Ten companies will sell plans for 2015 through Covered California, three fewer than this year, said the exchange’s Executive Director Peter Lee.
Opponents of Obama’s healthcare reform, the 2010 Affordable Care Act, have warned for months that 2015 premiums would soar due to the high medical costs of the first wave of enrollees who, they claimed, are older and sicker than the general population.
In California, however, insurers’ projections of 2014 medical spending were fairly accurate. One of the largest insurers, WellPoint Inc, said this week that because its 2014 premiums matched medical costs it had generally proposed smaller increases than competitors.
California is the largest of about a dozen states to announce proposed 2015 rates. Each state’s insurance department or other agency must approved premiums.
Most increases are in the mid-single digits, Andy Slavitt, principal deputy commissioner of lead Obamacare agency the Centers for Medicare and Medicaid Services (CMS), told Congress on Thursday.
An analysis by the non-profit research and advocacy group FamiliesUSA found that proposed 2015 premiums varied widely from state to state and even within states. One Colorado plan has a 22 percent decrease while another has a 17.5 percent increase, for instance. In Indiana proposed rates vary from a 3 percent drop to a 35 percent rise.

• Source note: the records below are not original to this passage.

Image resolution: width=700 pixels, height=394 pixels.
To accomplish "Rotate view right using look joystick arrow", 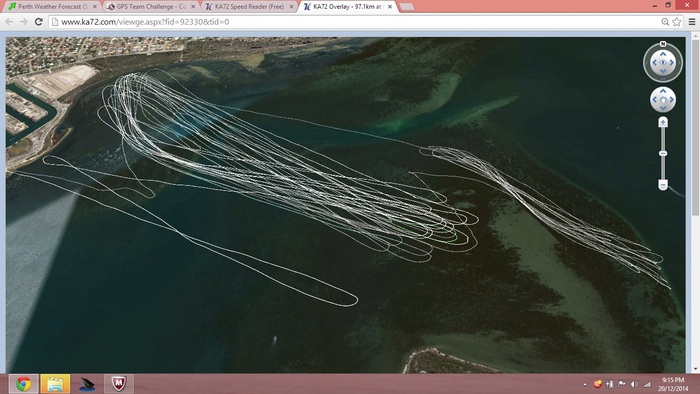I will click(671, 62).
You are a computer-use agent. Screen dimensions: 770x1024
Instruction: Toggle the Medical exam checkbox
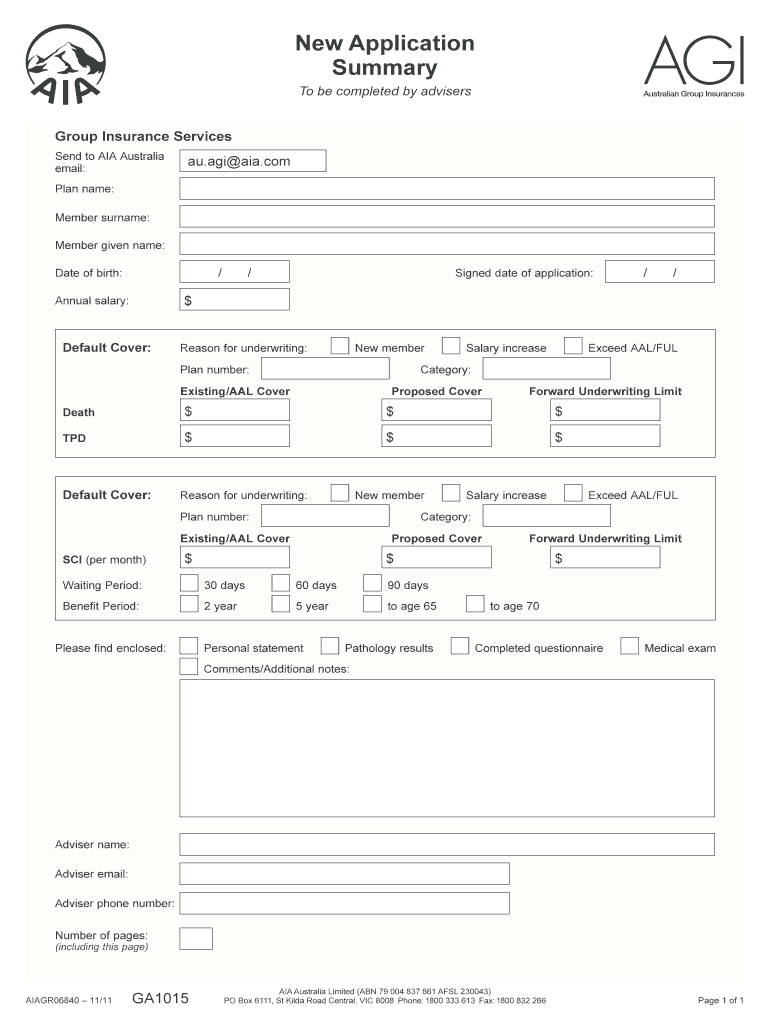tap(629, 647)
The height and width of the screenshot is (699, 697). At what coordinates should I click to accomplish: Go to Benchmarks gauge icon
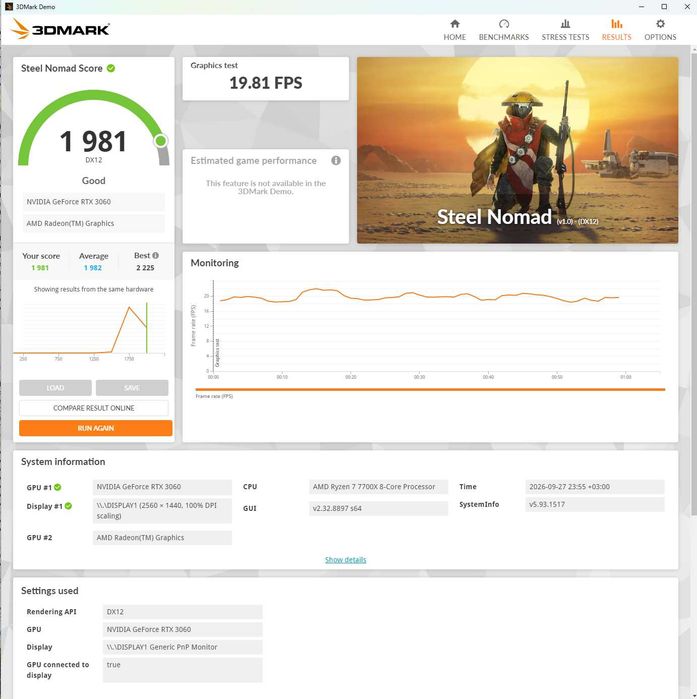(504, 24)
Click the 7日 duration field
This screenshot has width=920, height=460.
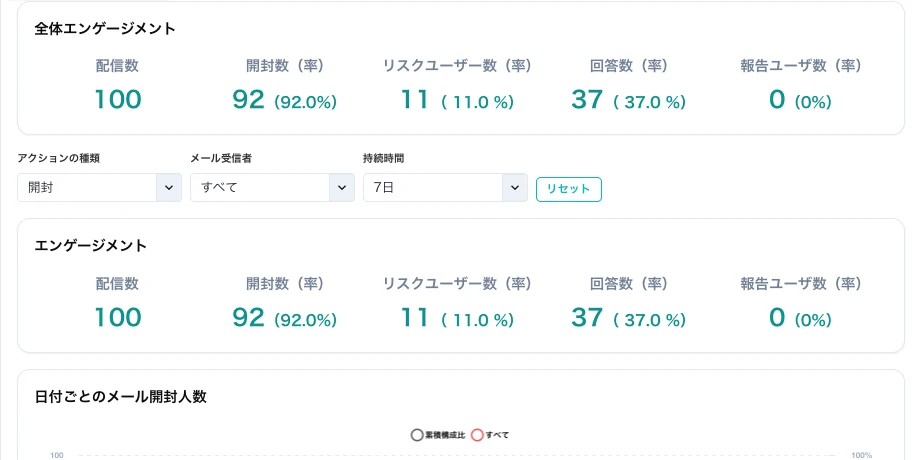click(433, 188)
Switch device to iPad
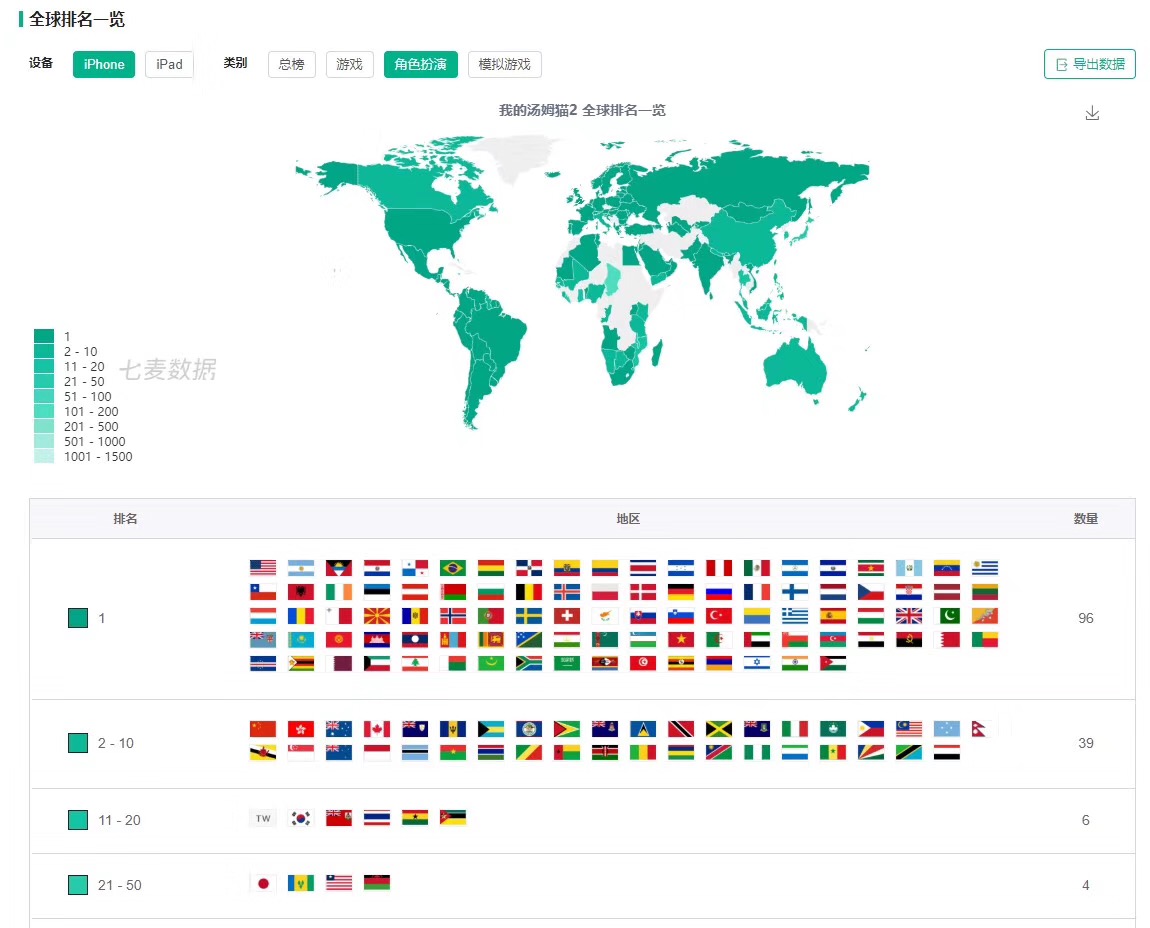 pyautogui.click(x=169, y=64)
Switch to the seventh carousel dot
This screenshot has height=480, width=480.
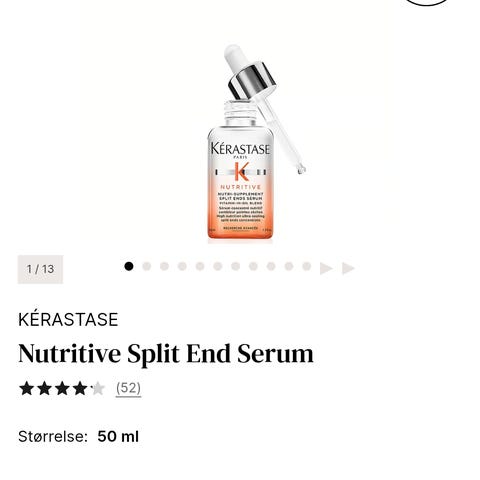pos(236,266)
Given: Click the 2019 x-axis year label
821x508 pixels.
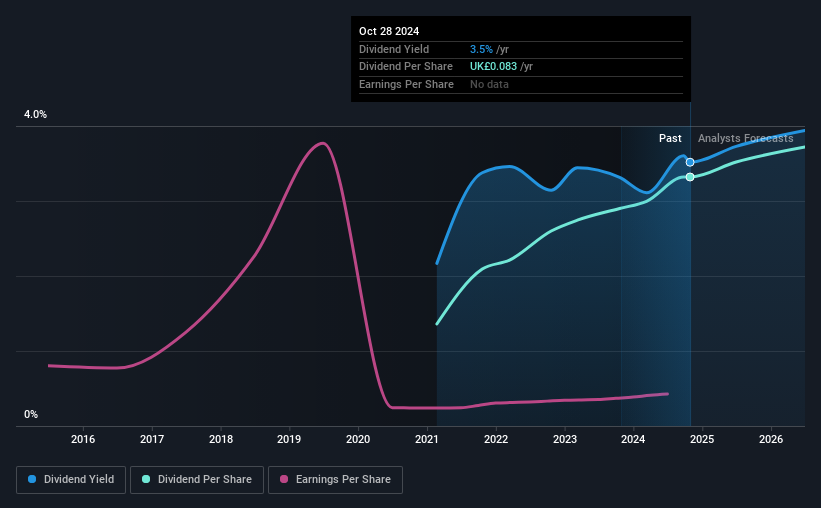Looking at the screenshot, I should 289,439.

Overall, proposed premiums fell for at least one plan in nine of the 12 states, FamiliesUSA said.
If the California premiums are approved, 16 percent of customers would see the same or lower premiums for their current plan, one-third would see an increase of up to 5 percent, one-third would pay 5 to 8 percent more, and 13 percent would pay 8 percent more. Consumers should shop around rather than automatically renew, said Lee of Covered California.

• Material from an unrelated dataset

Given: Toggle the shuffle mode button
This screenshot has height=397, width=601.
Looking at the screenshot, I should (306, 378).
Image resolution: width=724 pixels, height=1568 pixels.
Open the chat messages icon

One way California insurers have kept a rein on spending was by establishing “narrow networks,” covering healthcare received at a limited number of doctors and hospitals. That has triggered lawsuits against Anthem Blue Cross, a division of WellPoint and the largest Obamacare carrier in California, by policy holders claiming they were misled about where they could obtain care.
Also, the state did not let people keep plans that did not comply with Obamacare standards. As a result, California got an influx of healthy people that left the state well positioned for modest premium increases, said healthcare policy expert Larry Levitt of the Kaiser Family Foundation.
The 2014 insurers not returning in 2015 specialize in Medicaid plans and could not meet new requirements, Lee said.
In the first open-enrollment period, 1.4 million people bought policies on Covered California, compared with 8 million nationally. The next enrollment period begins Nov. 15. (Reporting by Sharon Begley and Caroline Humer in New York; Editing by Lisa Shumaker)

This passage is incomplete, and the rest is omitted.